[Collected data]
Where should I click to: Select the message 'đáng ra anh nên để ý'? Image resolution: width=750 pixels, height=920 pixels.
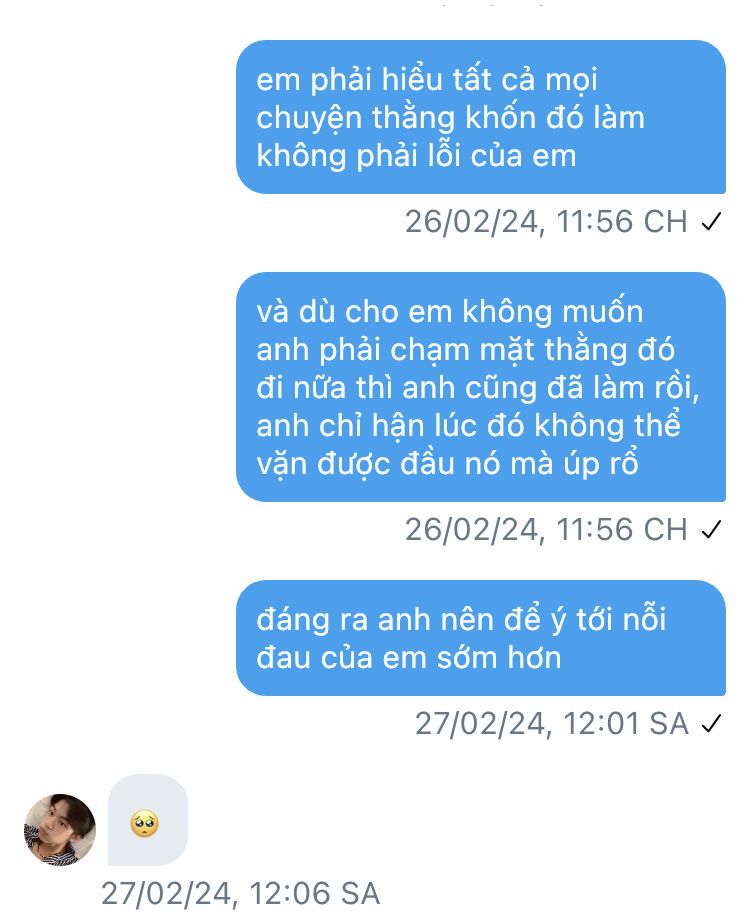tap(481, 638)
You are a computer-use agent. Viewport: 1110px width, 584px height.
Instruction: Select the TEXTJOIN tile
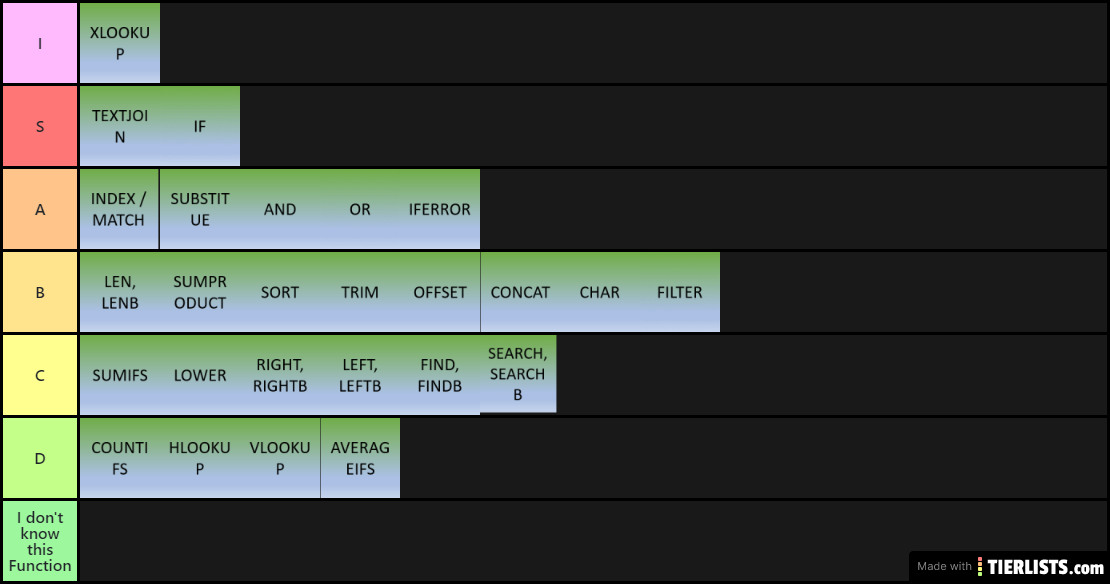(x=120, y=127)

> **AIM OF THE EXERCISE**
Present the lines of the collected data above as a numbered list, skipping any blank lines and leaving out the pictures.

> **RESPONSE**
1. Where should I click to: Select the message 'đáng ra anh nên để ý'? Image resolution: width=750 pixels, height=920 pixels.
2. tap(481, 638)
3. You are a computer-use agent. Viewport: 1110px width, 584px height.
4. Instruction: Select the TEXTJOIN tile
5. (x=120, y=127)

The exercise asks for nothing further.